チベット高原のロケーション:中央アジアにはパミール高原が位置し、その西が欧州文明圏、東が東アジア文明圏です。パミール高原の東には北から天山山脈、崑崙山脈、ヒマラヤ山脈と3つの山脈が走り世界の7,000m級の高峰は全てこれらの山脈にあります。そして崑崙山脈とヒマラヤ山脈に横たわるのがチベット高原です。
ナムナニ峰:
平林先生によれば1960年のアピ峰、3年後のサイパル峰の登頂で強烈な印象を受けた山がチベット高原のナムナニ峰。この登頂の許可取得に際して他国との熾烈な競争、中国トップとの直接交渉、また、100名程度の日中友好合同登山隊の編成(平林隊長)、中国側の全面的なバックアップの下、カシュガルを出発、途中崑崙山脈(4,000m)で身体を高所順応させるためトレーニングを積んだことなど、登山にまつわる様々な苦労話や逸話などを語って頂きました。

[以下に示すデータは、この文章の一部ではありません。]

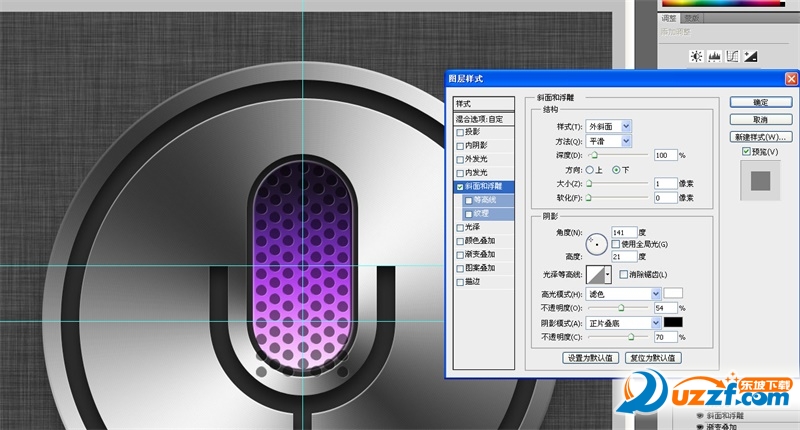Click the 新建样式 new style button
Screen dimensions: 800x430
tap(760, 136)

長らくの思いを秘めたナムナニ初登頂は25年目にしてやっと念願かなったとのことです。
チベット:
チベット霊峰の登山経験を下に次のような知的・教養あるお話
● チベットの自治区:チベットの歴史、ダライラマの由来、生誕にまつわる秘話など
● チベットの自然と特徴:世界屈指の動植物の豊かさ他
● 多様な文化と習慣:聖山巡礼(カイラス山)、五体投地の荒行、強固な精神性と深い信仰
● 死生観とチベット仏教(ラマ教):死は滅亡を意味せず、新しい生命の道に入るとの「死中生有」
● 天葬(鳥葬):ミイラから土葬まで
本当に美しいチベット山々、聖地の湖等のスライド写真を沢山披露頂きながら、面白く講演を頂き、まるで別世界にタイムスリップしたような一時間半でした。蒸し蒸しした暑さもすっかり忘れほとんど行く機会のない涼しい(極寒?)チベット高原の旅を楽しむことが出来ました。時間の関係で少し割愛となった一夫多妻と通い婚、エベレストより高い山、アムネマチン峰、「シャングリラ」不老長寿の理想郷などについてはまたの機会にお願いしたいと思います。